There was a staircase, maybe ten or fifteen steps, that led up to the highest point of the building. I knew I had to climb this staircase, even though I really didn't want to. I went up the staircase, probably crawling up, as I was too weak-kneed to stand.

I reached the top of the staircase and looked down toward the "roof" of the building. Just beyond the edge of the roof I could see the landscape of this city. But it was kind of blurry.

I knew I needed to look through some kind of glasses or lenses to see down to the very streets of the city. I really didn't want to. I was scared and shaky right now. If I looked through the glasses and saw all the way down to the streets, I'd be terribly unsettled. But I knew I needed to do it.

So I did, for only a fraction of a second. I didn't see very much at all. And I had the feeling I should really look again, so I could get a good idea of what I was looking at.

But now, down at the bottom of the steps was a group of people. Some of them were my friends, from the art world. They were all milling around. They might have been on some kind of field trip. Or they might have come up here to convene before they headed off to do something.

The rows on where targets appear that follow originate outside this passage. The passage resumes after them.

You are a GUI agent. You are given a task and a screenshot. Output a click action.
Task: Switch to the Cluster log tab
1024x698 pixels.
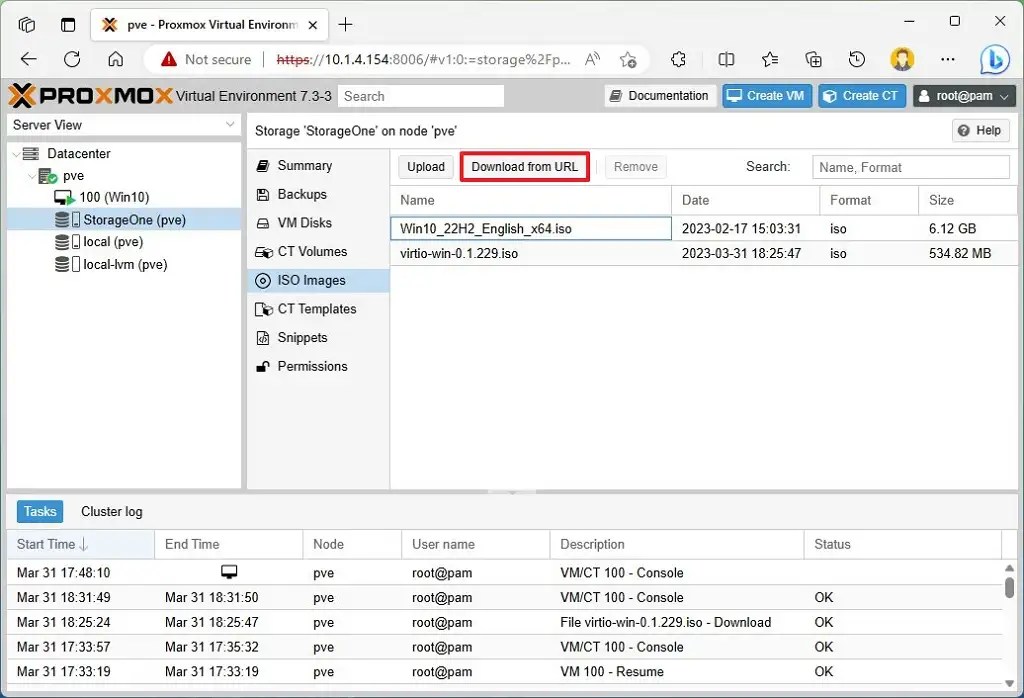(111, 511)
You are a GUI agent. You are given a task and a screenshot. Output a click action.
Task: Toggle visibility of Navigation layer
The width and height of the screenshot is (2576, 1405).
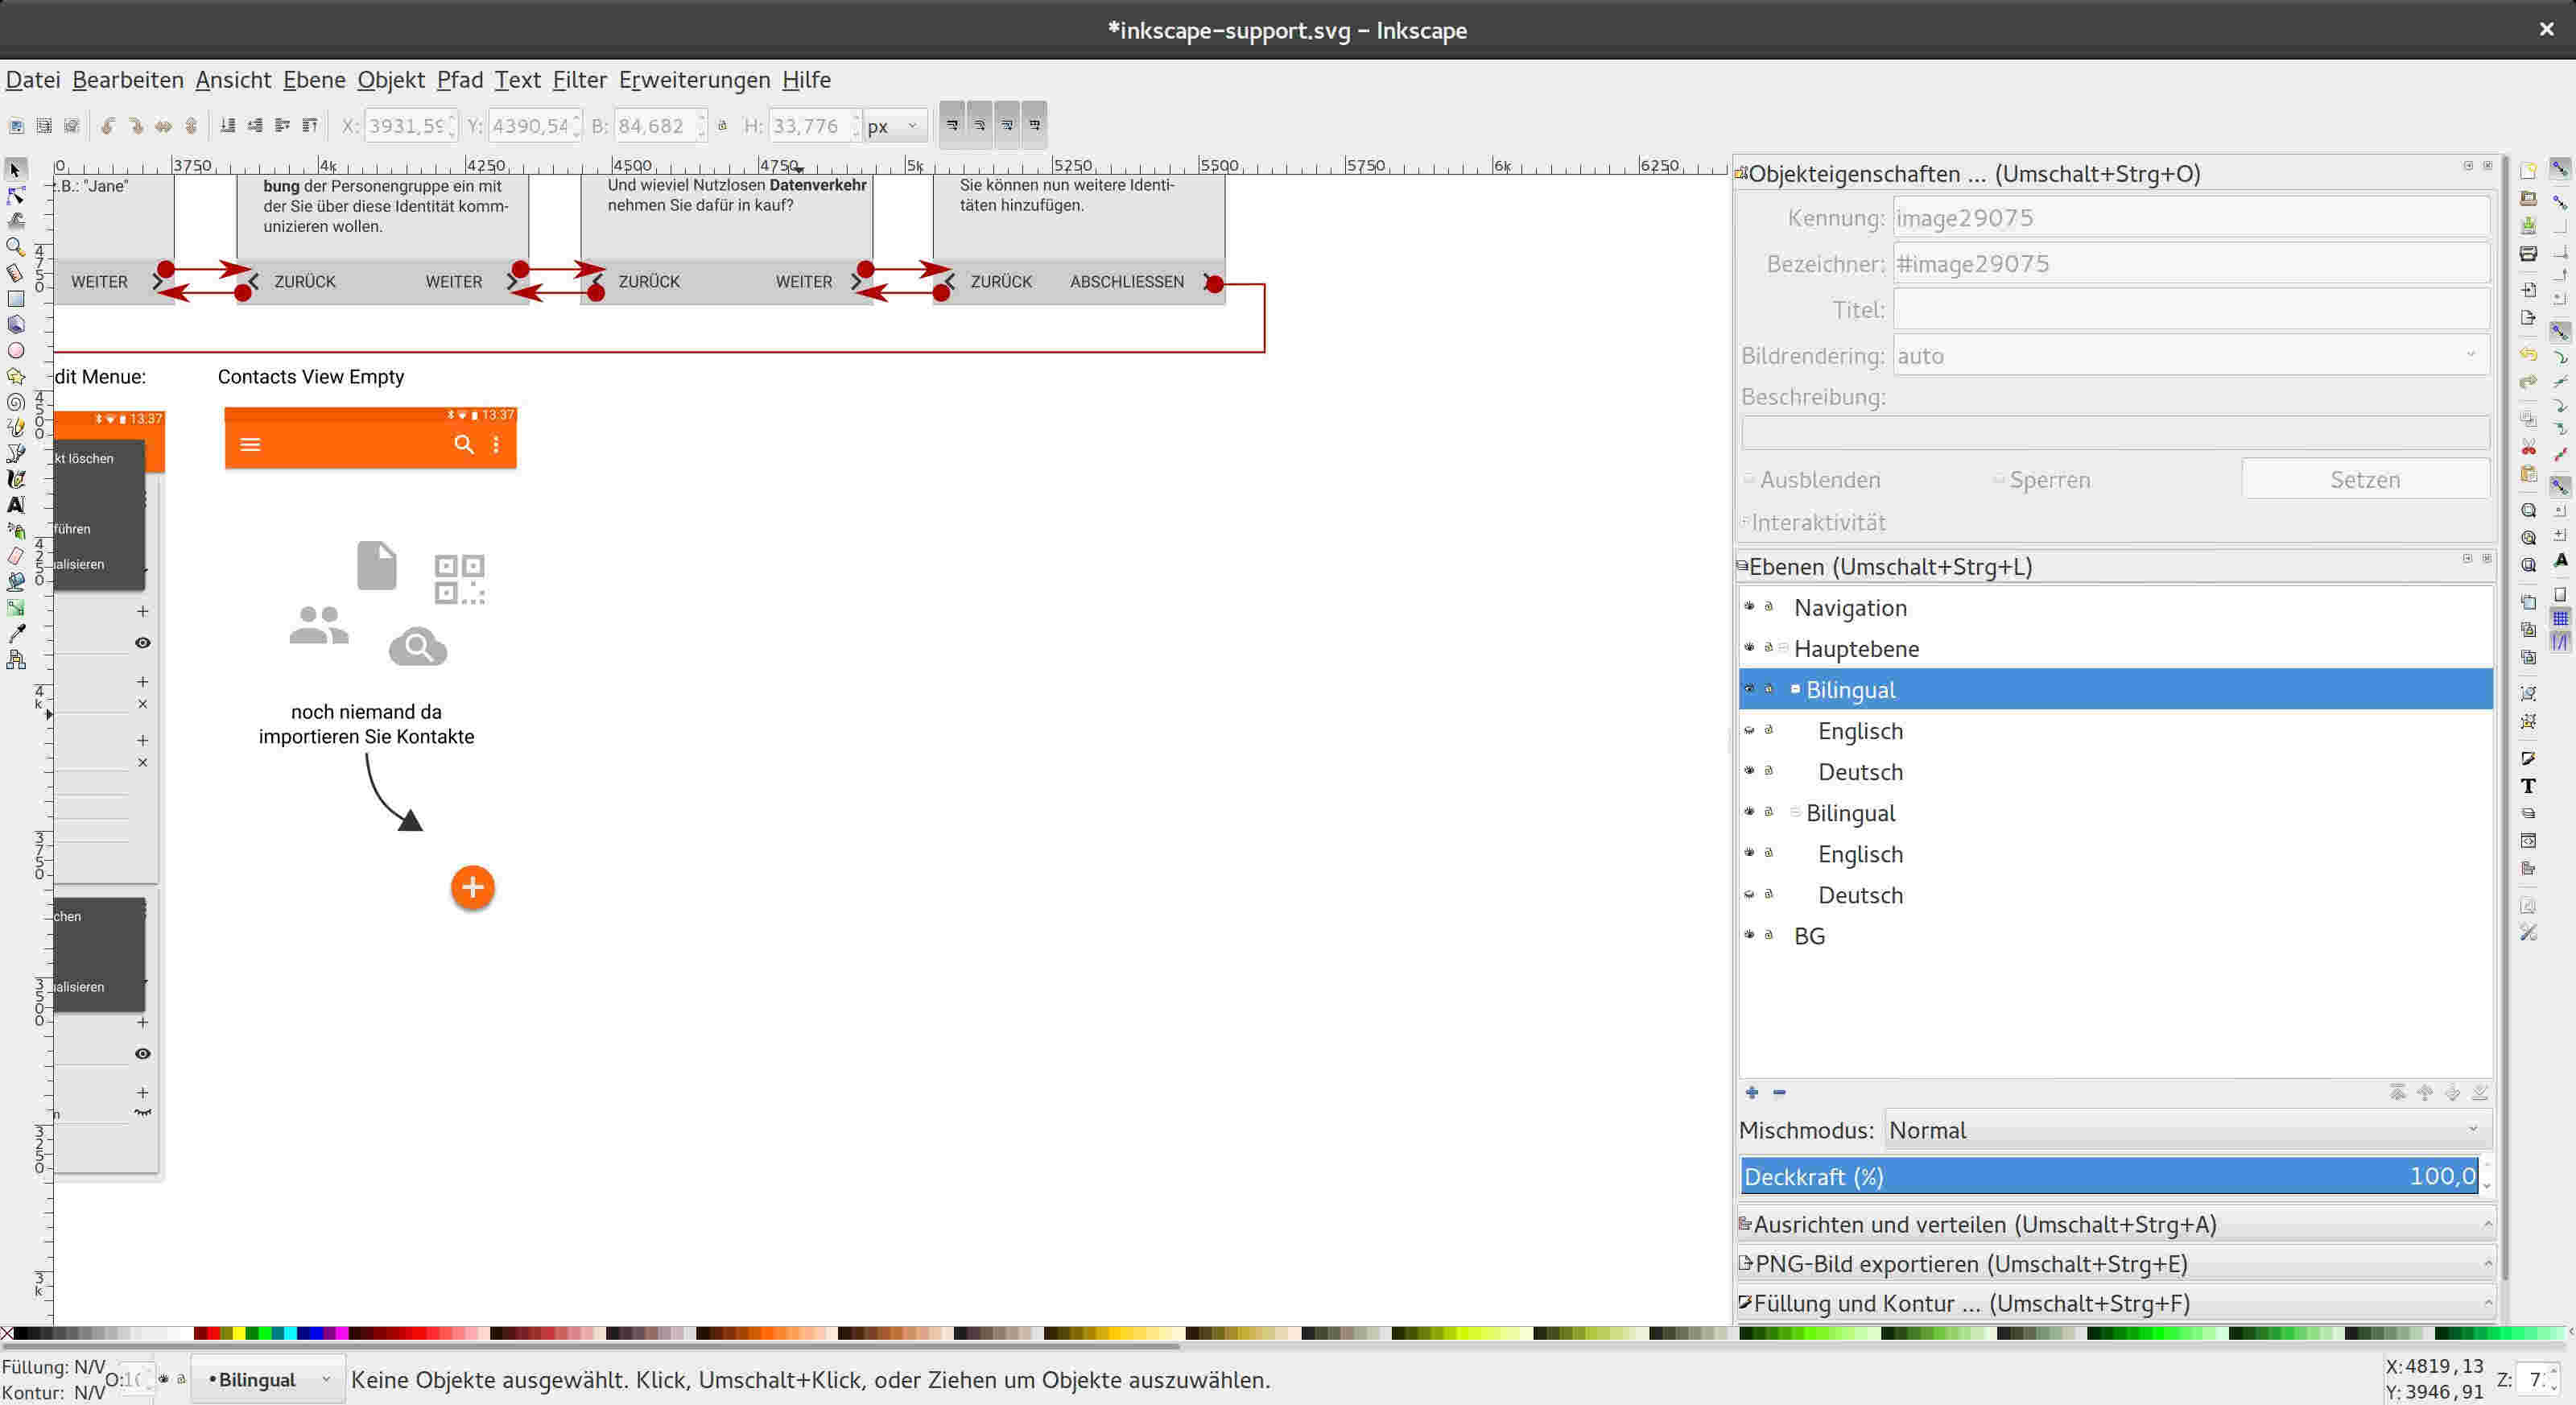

Some of my friends caught sight of me and may have chatted with me for a second. I think that as I chatted with them I decided to come down from the steps. I was still dizzy and afraid, but not as much as I had been. Now that I was talking with my friends I could at least stand up straight.

Everybody now seemed to be heading out to do their thing. I didn't know whether I was supposed to come along. One of my art world friends, MB, stopped for a second and spoke with me a little bit more. I tried to make sure as I spoke with her I didn't say anything stupid that would make her not like me. I also tried not to let on that I was terribly afraid of being up here on the roof.

I seemed to drift back up toward the top of the steps. MB sort of drifted away, maybe toward some structure that was now like an elevator bank. We were still doing something like chatting, though all the conversation may now only have been in my mind. MB was also really blurry, like I was looking at her through mostly closed eyes, like she was just a swimming glint in a sun-soaked, mote-dotted circle. But my eyes were wide open.

I may now have tried looking through the glasses again to get a clear view all the way down to the streets. But suddenly I knew that there was another staircase I needed to climb, or another elevator I needed to take, or some other way in which I needed to get to an even higher level of the building. I probably got really afraid and shaky at this point.